Mille aromes légers émanent des feuillages
Où la mouche d’or rôde, étincelle et bruit ;
Et les feux des chasseurs, sur les mornes sauvages,
Jaillissent dans le bleu splendide de la nuit.

Et tu renais aussi, fantôme diaphane,
Qui fis battre son cœur pour la première fois,
Et, fleur cueillie avant que le soleil te fane,
Ne parfumas qu’un jour l’ombre calme des bois !

Ô chère Vision, toi qui répands encore,
De la plage lointaine où tu dors à jamais,
Comme un mélancolique et doux reflet d’aurore
Au fond d’un cœur obscur et glacé désormais !

Les ans n’ont pas pesé sur ta grâce immortelle,
La tombe bienheureuse a sauvé ta beauté :
Il te revoit, avec tes yeux divins, et telle
Que tu lui souriais en un monde enchanté !

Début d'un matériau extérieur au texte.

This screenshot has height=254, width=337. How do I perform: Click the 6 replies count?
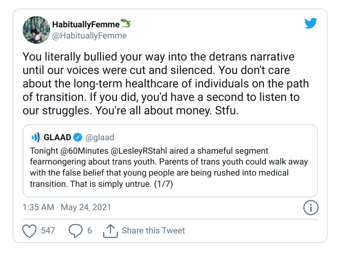[x=90, y=231]

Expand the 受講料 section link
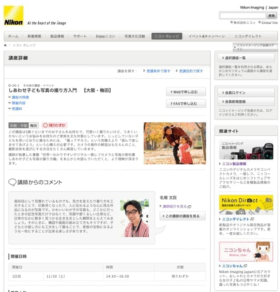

Mais quand il s’en ira dans le muet mystère
Où tout ce qui vécut demeure enseveli,
Qui saura que ton âme a fleuri sur la terre,
Ô doux rêve, promis à l’infaillible oubli ?

Et vous, joyeux soleils des naïves années,
Vous, éclatantes nuits de l’infini béant,
Qui versiez votre gloire aux mers illuminées,
L’esprit qui vous songea vous entraîne au néant.

Ah ! tout cela, jeunesse, amour, joie et pensée,
Chants de la mer et des forêts, souffles du ciel
Emportant à plein vol l’Espérance insensée,
Qu’est-ce que tout cela, qui n’est pas éternel ?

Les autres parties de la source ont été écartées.